Müzik Dünyası

Mercan Dede Kimdir

Mercan Dede (Arkın Allen, Arkın Ilıcalı), 1966 yılında Bursa‘da dünyaya gelmiştir.

Dünyaca ünlü Türk neyzen, besteci, yapımcı ve DJ. Sufi müziğini etnik enstrüman ve sanatçılarla zenginleştirip, elektronik müzikle harmanlamıştır.

İhsan Oktay Anar’ın “Puslu Kıtalar Atlası” adlı kitabında yer alan bir karakterin ismi. “Albümü Arkın Ilıcalı adıyla çıkarmak istemediğim için bu adı koymayı uygun buldum.

Üniversite yıllarında imkansızlıklara rağmen plastik su borusundan kendi yaptığı ney (üflemeli çalgı) ile müzik serüveni başlamıştır.

Kubbealtı Cemiyeti’nde neyzen Ömer Erdoğdu’nun öğrencisi oldu. Aynı dönemde tasavvuf müziği ve kültürünün bu dönemdeki önemli aydınlarından olan ve aynı zamanda bendir (Klasik Türk müziğinde kullanılan başlıca vurmalı ritim çalgısıdır. Zilsiz büyük def, nakkare ve kudümle birlikte kullanılır. Derisinin iç yüzüne boydan boya gerilen kiriş sayesinde aynı anda iki değişik tını çıkarabilmektedir.)

Tasavvuf müziğinin yaşayan en büyük ustası kabul edilen Nezih Uzel’den hem bendir hem de Türk ritimleri eğitimi almıştır.

19 yaşındayken tek kelime İngilizce bilmeden, dönüş bileti alacak parası dahi olmadan Kanada’ya gidiyor. Kanada’nın ufak bir kasabası, dışarısı -42 derece. Kanadalılara ebru sanatını öğretiyor, karşılığında okula gidiyor. Para kazanmak için bar tuvaletleri de temizliyor, bulaşıkçılık da yapıyor.

Ebru sanatını öğrendiği büyük ney üstadı Niyazi Sayın’dan fazlasıyla etkilenmiştir. 1988 yılında Kanada’da güzel sanatlar üzerine lisans ve yüksek lisans eğitimini tamamlayan Mercan Dede aynı üniversitede başladığı öğretim üyeliğine, müzik çalışmalarının ağırlık verdi.

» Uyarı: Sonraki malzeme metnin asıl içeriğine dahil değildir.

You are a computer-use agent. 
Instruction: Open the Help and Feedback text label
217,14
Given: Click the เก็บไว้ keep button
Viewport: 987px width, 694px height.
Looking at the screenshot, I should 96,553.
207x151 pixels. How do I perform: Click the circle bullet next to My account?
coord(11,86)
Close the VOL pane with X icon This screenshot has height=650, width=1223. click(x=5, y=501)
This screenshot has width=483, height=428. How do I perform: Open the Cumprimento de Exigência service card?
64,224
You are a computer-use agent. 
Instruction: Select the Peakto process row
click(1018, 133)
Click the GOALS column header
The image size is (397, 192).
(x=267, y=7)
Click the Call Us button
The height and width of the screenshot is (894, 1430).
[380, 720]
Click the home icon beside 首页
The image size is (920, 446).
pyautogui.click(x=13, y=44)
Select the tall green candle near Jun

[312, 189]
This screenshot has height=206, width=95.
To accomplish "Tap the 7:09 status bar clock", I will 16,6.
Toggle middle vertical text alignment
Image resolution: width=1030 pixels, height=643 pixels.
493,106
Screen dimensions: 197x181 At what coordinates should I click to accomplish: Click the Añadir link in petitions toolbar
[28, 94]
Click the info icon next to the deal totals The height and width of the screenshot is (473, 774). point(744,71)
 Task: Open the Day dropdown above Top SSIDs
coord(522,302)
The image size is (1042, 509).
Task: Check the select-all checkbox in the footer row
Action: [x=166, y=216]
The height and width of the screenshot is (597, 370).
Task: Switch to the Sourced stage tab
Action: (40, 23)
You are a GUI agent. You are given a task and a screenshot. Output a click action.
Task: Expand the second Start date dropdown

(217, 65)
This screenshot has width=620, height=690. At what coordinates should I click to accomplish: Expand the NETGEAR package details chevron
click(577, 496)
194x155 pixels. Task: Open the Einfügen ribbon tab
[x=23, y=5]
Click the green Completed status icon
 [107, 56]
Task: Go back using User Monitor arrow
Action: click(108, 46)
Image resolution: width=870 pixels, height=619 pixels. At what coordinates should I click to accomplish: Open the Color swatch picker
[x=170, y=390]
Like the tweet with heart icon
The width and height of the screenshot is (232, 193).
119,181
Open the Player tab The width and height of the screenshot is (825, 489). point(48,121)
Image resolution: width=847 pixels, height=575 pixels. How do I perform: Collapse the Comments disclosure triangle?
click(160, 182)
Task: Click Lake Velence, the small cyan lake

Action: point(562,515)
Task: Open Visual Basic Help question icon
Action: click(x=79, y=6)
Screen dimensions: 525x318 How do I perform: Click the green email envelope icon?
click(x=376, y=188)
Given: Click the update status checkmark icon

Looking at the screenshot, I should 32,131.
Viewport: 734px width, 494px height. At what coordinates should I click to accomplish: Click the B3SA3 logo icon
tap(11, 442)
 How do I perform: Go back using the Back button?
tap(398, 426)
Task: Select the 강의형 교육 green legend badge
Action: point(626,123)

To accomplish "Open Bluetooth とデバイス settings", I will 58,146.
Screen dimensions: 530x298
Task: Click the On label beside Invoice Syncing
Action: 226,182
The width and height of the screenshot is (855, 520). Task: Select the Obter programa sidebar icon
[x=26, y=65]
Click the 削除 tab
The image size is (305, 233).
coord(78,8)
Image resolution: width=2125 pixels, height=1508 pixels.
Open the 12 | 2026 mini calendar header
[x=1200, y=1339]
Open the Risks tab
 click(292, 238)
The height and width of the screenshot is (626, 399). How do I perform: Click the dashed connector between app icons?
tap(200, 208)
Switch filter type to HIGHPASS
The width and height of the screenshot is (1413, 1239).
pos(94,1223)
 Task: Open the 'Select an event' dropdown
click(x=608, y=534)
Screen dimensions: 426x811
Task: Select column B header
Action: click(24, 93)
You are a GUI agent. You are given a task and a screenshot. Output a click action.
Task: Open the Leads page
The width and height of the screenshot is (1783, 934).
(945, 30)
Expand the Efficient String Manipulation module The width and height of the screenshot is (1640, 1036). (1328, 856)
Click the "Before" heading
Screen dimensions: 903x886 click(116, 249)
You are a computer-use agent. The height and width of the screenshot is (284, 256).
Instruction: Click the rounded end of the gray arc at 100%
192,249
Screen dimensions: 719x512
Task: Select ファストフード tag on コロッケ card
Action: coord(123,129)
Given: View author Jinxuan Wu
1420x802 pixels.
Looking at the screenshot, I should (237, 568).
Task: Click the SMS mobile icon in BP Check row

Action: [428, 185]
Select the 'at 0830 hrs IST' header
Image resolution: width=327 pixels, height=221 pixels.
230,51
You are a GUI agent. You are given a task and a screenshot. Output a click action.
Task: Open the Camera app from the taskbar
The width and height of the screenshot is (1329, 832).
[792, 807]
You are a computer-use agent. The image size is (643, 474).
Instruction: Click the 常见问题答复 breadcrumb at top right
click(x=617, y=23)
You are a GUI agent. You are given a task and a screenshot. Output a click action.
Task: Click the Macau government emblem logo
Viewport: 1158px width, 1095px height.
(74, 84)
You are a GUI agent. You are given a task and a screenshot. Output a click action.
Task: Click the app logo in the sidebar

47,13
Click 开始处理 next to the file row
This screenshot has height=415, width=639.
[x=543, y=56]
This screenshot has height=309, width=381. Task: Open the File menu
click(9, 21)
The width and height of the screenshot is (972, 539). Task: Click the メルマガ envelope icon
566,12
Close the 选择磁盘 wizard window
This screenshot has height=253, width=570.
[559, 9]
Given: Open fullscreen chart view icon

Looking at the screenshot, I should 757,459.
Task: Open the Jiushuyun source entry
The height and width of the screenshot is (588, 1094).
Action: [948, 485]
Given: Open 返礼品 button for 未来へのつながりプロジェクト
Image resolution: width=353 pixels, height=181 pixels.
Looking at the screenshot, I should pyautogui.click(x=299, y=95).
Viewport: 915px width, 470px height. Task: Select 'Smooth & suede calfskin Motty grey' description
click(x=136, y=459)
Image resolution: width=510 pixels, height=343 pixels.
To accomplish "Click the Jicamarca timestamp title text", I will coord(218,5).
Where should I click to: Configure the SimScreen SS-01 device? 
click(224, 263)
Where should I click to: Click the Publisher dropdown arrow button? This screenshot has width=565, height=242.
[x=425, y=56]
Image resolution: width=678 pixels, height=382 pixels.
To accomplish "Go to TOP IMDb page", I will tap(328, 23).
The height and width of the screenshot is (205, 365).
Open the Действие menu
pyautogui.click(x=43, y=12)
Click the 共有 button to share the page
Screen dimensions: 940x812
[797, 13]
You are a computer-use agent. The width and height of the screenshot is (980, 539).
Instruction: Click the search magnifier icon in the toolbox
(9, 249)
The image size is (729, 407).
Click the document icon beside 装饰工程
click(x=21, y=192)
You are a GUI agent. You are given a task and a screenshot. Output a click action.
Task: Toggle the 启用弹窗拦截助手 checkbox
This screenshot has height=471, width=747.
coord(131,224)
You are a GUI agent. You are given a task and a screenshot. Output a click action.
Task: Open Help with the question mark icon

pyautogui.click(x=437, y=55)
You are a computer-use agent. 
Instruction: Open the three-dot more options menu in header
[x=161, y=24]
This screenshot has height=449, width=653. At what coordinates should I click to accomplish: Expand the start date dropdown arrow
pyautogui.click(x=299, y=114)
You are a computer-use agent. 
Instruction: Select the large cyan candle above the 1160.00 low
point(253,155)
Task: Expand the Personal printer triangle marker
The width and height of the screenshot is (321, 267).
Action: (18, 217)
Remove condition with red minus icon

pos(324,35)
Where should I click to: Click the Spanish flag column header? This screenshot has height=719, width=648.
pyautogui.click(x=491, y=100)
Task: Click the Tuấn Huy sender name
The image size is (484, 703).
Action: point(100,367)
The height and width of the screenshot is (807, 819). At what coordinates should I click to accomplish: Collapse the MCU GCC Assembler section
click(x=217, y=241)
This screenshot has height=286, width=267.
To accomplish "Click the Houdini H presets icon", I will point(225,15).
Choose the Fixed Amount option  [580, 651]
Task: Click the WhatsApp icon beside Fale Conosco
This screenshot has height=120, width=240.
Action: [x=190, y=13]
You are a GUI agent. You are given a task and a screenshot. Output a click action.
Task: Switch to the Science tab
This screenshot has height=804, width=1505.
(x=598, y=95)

İlerleyen yıllarda “Dj lik ve Elektronik Müzik” “Dans ve Meditasyon üzerine değişik Üniversitelerde konferans ve workshoplar verdi.

1990 yılından beri Sufi gruplar ile Avrupa, Kanada, ABD ve Türkiye’de müzik çalışmalarına devam eden sanatçının Ensemble” grubu 1997 yılında kuruldu.

İlk albümü “Sufi Dreams” bağımsız bir plak şirketi tarafından çok az sayıda basılıp dağıtıldı. Buna rağmen gerek Kuzey Amerika gerekse Avrupa’da çok olumlu eleştiriler aldı.

Alman televizyonu Saarlandischer Rundfunk, Sufi kültürü üzerine hazırladığı belgeselde Mercan Dede’ye yer verdi. Belgeselin Müziği ise Sanatçı tarafından hazırlandı.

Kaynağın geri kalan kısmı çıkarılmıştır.